Development of process control strategies exploiting knowledge from systems biology: application to MDCK suspension cells

Madine Darby Canine Kidney (MDCK) cell lines have been extensively evaluated for their potential as host cells for influenza vaccine production. Recent studies allowed the cultivation of these cells in a fully defined medium and in suspension. However, reaching high cell densities in animal cell cultures still remains a challenge. To address this shortcoming, a combined methodology allied with knowledge from systems biology was reported to study the impact of the cell environment on the flux distribution. An optimization of the medium composition was proposed for both a batch and a continuous system in order to reach higher cell densities. To obtain insight into the metabolic activity of these cells, a detailed metabolic model previously developed by Wahl A. et. al was used.
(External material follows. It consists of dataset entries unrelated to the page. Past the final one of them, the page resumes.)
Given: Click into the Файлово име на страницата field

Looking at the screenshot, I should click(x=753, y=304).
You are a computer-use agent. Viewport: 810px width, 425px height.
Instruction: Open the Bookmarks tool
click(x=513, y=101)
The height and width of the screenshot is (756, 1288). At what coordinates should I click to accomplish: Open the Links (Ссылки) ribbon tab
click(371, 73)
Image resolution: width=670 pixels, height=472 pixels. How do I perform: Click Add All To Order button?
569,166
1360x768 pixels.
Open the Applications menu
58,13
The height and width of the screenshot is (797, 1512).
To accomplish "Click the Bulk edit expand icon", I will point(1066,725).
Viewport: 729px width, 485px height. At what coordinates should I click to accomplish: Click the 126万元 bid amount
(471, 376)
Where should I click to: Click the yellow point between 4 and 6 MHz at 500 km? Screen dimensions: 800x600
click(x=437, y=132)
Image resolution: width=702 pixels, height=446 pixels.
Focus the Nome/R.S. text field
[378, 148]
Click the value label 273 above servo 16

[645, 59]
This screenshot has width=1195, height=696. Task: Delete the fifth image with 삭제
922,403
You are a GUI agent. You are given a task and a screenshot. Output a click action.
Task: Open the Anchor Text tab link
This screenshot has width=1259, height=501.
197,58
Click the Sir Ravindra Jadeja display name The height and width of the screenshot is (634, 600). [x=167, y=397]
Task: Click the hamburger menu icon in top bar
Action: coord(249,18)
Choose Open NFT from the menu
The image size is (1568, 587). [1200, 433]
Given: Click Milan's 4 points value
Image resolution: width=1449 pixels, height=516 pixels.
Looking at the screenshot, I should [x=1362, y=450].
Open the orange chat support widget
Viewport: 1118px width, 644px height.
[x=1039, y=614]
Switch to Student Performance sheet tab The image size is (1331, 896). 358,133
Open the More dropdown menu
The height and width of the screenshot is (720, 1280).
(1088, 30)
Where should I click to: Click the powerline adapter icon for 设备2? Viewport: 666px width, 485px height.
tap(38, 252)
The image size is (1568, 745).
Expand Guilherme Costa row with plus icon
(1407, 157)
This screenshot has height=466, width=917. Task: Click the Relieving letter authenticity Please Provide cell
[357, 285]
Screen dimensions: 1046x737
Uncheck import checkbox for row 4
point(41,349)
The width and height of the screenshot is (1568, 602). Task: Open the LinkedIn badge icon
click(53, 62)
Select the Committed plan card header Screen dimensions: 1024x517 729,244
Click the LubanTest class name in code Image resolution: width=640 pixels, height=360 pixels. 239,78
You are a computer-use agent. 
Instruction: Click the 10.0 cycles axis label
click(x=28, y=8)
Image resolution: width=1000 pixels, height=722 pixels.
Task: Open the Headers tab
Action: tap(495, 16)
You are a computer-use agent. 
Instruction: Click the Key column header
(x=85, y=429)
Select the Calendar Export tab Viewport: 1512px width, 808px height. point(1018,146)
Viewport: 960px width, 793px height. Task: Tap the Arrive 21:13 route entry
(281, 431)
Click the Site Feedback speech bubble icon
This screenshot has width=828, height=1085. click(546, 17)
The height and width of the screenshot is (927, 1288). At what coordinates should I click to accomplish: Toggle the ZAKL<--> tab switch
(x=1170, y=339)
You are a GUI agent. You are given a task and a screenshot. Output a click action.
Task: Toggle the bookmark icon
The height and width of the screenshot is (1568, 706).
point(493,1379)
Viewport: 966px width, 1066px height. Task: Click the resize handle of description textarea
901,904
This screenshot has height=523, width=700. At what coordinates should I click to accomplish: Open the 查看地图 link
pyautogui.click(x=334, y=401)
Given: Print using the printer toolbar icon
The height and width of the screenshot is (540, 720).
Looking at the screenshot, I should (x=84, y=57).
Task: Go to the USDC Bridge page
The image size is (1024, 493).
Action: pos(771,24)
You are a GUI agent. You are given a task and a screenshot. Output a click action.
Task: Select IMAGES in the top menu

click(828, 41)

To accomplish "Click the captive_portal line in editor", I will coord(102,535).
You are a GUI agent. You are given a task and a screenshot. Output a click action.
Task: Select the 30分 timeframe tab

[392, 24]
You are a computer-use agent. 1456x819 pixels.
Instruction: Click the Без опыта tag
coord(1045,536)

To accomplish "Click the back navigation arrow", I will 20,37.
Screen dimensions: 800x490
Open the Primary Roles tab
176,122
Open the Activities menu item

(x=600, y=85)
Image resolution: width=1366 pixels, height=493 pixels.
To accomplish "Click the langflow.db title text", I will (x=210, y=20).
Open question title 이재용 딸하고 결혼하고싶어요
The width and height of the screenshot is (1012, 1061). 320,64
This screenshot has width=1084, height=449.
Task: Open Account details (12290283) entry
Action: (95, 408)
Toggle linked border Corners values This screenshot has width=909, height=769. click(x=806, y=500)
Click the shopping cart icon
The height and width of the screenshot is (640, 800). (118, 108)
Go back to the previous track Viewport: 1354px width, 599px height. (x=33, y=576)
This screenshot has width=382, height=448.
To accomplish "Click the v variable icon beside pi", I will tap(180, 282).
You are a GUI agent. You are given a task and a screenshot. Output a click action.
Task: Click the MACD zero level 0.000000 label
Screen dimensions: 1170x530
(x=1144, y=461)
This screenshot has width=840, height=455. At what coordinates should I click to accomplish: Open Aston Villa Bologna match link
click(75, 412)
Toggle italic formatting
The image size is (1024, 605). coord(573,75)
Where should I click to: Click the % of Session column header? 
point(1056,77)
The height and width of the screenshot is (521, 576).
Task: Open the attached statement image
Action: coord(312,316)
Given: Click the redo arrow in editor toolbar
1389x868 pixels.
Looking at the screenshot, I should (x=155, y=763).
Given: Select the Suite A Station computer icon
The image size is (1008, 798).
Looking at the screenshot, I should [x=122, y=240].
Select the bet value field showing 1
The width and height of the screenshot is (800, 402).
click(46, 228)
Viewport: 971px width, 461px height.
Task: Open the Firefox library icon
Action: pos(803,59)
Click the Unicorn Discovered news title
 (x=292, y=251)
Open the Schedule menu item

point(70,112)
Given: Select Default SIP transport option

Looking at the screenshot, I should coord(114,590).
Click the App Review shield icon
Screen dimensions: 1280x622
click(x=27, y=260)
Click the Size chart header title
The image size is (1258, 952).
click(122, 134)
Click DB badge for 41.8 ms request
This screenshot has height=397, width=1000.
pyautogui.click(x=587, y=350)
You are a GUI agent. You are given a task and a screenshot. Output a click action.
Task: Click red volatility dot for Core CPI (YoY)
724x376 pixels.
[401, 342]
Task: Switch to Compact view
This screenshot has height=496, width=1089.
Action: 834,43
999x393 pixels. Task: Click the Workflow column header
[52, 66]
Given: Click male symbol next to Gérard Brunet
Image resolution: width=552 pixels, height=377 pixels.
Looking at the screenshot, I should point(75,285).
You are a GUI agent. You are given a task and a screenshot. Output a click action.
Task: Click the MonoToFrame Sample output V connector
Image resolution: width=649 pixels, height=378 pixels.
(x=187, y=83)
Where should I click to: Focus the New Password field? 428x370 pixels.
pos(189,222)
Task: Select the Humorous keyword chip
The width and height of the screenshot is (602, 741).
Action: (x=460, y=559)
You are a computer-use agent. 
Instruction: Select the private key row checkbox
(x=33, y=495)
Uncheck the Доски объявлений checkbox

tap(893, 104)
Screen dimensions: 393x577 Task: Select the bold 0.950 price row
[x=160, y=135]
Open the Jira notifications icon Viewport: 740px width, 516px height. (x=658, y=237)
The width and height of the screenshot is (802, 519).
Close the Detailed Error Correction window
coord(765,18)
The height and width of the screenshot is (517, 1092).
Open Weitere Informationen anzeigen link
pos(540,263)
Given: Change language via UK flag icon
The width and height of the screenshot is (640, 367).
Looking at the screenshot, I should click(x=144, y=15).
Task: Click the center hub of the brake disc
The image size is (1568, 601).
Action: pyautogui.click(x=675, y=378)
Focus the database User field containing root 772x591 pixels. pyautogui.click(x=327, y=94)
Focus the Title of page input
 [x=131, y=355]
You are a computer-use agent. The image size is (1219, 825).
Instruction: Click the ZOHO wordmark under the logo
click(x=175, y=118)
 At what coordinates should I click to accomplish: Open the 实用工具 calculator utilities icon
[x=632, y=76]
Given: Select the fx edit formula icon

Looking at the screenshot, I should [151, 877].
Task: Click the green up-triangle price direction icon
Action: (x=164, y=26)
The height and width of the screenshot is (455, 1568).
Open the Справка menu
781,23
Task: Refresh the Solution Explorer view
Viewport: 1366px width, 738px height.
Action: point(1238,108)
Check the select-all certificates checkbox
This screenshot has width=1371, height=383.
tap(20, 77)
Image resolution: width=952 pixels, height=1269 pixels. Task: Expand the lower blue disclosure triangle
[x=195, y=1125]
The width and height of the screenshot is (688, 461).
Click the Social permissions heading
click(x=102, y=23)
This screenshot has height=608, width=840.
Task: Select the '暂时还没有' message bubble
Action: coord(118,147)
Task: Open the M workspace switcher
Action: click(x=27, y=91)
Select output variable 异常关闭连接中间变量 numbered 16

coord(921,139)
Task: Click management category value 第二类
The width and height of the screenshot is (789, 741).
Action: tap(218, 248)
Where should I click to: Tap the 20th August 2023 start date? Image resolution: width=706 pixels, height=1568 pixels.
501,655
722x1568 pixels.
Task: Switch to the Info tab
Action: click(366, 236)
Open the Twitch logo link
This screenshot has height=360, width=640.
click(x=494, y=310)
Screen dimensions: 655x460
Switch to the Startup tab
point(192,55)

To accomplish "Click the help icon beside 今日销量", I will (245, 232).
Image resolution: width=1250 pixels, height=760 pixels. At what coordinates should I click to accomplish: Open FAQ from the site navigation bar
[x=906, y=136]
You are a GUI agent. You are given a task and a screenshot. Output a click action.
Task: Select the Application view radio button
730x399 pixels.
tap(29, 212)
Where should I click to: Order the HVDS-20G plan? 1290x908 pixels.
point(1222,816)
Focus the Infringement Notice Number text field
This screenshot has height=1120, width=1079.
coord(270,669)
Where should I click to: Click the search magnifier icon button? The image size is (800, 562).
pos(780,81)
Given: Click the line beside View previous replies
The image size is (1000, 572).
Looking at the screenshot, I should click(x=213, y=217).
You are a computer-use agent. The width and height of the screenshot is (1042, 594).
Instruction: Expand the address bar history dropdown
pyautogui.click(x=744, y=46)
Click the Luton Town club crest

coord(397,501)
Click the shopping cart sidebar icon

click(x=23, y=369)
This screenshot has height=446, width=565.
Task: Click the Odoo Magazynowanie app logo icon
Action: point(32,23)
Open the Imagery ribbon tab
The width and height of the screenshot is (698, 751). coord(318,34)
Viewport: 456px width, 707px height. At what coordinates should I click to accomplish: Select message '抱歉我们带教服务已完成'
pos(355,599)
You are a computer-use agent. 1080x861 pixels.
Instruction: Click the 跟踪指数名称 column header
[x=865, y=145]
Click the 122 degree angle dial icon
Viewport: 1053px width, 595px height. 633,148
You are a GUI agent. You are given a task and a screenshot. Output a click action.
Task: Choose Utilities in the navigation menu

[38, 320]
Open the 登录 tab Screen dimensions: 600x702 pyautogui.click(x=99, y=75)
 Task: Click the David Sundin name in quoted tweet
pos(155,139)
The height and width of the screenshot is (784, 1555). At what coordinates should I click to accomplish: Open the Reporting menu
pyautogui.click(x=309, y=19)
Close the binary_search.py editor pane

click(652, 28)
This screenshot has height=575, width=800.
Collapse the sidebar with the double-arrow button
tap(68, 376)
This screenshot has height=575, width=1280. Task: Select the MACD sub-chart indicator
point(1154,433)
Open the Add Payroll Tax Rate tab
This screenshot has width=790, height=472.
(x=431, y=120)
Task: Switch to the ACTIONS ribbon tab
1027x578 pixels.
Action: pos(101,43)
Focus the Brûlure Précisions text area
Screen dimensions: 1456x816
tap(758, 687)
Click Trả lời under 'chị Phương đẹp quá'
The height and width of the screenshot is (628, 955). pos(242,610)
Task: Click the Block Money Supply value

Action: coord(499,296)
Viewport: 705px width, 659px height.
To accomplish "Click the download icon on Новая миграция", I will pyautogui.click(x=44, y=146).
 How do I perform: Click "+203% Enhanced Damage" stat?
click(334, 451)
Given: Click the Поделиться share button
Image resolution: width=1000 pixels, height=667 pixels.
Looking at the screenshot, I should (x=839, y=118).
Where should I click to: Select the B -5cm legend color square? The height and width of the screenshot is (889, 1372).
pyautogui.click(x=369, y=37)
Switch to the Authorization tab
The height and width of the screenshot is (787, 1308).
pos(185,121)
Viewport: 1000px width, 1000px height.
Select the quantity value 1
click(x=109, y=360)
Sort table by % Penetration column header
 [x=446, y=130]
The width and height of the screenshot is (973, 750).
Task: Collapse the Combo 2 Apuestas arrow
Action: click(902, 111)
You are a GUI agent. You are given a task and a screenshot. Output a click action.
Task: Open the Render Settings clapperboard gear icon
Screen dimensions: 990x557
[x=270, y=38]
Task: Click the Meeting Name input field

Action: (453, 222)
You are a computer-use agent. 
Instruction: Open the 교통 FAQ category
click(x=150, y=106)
The experimental data of four cultivations of MDCK suspension cells, grown under different conditions and used in this work came from the Max Planck Institute, Magdeburg, Germany. Classical metabolic flux analysis (MFA) was used to estimate the intracellular flux distribution of each cultivation and then combined with partial least squares (PLS) method to establish a link between the estimated metabolic state and the cell environment. The validation of the MFA model was made and its consistency checked. The resulted PLS model explained almost 70% of the variance present in the flux distribution. The medium optimization for the continuous system and for the batch system resulted in higher biomass growth rates than the ones obtained experimentally, 0.034 h-1 and 0.030 h-1, respectively, thus reducing in almost 10 hours the duplication time. Additionally, the optimal medium obtained for the continuous system almost did not consider pyruvate. Overall the proposed methodology seems to be effective and both proposed medium optimizations seem to be promising to reach high cell densities.